Tuesday, February 12, 2008

End to the Wi-Fi mirage

Earthlink is now trying to sell or close its municipal Wi-Fi operations — perhaps because it lost $80 million on municipal Wi-Fi last year (versus $20 million in 2006). Apparently some of the failed services are getting turned off. Earthlink also pulled back from the ill-fated Helio MVNO venture with SK Telecom.

This is probably the beginning of the end of attempts to build self-supporting municipal Wi-Fi systems (as opposed to those subsidized like parks and libraries as a “public good”).

The cause is not that different than Ricochet’s failure in the 1990s. Yes, Ricochet had slow nonstandard modems while Wi-Fi is ubiquitous and cheap. However, the economics of building infrastructure coverage are the same, and today the desirability and adoption of substitutes (other access methods) are probably worse.

Most seriously of all, it seems like the era of paid Wi-Fi is heading towards extinction — because free Wi-Fi at restaurants and coffee shops is becoming more the norm. I had lunch in Mountain View on Sunday and it seemed every bar on Murphy Street had free Wi-Fi. Starbucks announced Monday that it’s offering (limited) free Wi-Fito match all the other free sites — further fueling the commoditization of Wi-Fi hotspots. About the only place that people will pay for Wi-Fi is in an airport, because you can’t easily go down the street to find a better alternatives.

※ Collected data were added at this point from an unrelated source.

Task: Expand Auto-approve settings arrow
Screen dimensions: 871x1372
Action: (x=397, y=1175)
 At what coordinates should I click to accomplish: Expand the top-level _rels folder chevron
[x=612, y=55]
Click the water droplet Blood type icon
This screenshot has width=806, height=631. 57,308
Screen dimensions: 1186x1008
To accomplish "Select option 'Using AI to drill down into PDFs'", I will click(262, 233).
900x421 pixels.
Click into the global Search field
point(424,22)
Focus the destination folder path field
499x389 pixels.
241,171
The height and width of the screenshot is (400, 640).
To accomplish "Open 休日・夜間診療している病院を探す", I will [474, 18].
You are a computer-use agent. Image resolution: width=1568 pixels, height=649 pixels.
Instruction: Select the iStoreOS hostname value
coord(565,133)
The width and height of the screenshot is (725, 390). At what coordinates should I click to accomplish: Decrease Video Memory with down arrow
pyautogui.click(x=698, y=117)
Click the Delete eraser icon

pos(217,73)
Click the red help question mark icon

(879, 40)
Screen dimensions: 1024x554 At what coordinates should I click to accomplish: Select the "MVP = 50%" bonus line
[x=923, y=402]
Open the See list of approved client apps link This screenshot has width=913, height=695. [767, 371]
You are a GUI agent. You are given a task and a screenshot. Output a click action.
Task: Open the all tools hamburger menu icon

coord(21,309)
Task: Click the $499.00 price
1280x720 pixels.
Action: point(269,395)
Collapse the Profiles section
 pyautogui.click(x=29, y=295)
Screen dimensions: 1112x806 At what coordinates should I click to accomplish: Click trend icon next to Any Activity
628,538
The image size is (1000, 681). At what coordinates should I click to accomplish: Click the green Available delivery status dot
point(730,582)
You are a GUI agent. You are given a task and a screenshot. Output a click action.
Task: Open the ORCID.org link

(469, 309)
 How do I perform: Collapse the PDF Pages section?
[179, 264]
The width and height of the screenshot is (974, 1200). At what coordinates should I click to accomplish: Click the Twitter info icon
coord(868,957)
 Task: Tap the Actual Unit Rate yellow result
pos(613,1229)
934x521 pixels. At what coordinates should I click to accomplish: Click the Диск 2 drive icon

Without crunching the numbers, my intuition is that WiMax is going to face the same problem. Yes, the radios have longer range, but you still have to build more cells (and negotiate access and install backhaul) for lots of cells. If WiMax fails, then Sprint's 4G strategy will fail with it.

1 comment:

Anonymous said...

The problem with wifi hotspots as a standalone business is that in reality there's too little value add. Even if you exclude the more forward thinking municipalities it's just too cheap and easy for Joe Bob's diner to stick an AP on the end of their DSL line and let customers have at it. You don't really need any sophisticated services or management since the use cases tend to be pretty simple, including the fact that the users aren't really 'mobile' like we think of in the cellular case, but rather are 'portable'. (Think of the original Osborne - it was useful since you could move it from place to place. You wouldn't consider using it while you were moving :).

I'm pretty pessimistic about wimax becoming the replacement for cellular. I am, however, quite bullish on its ability to really open up the 'public utility' model. Lighting up downtown Sunnyvale (or any similar area) just becomes free, which can only be a good thing for all sorts of interesting new applications.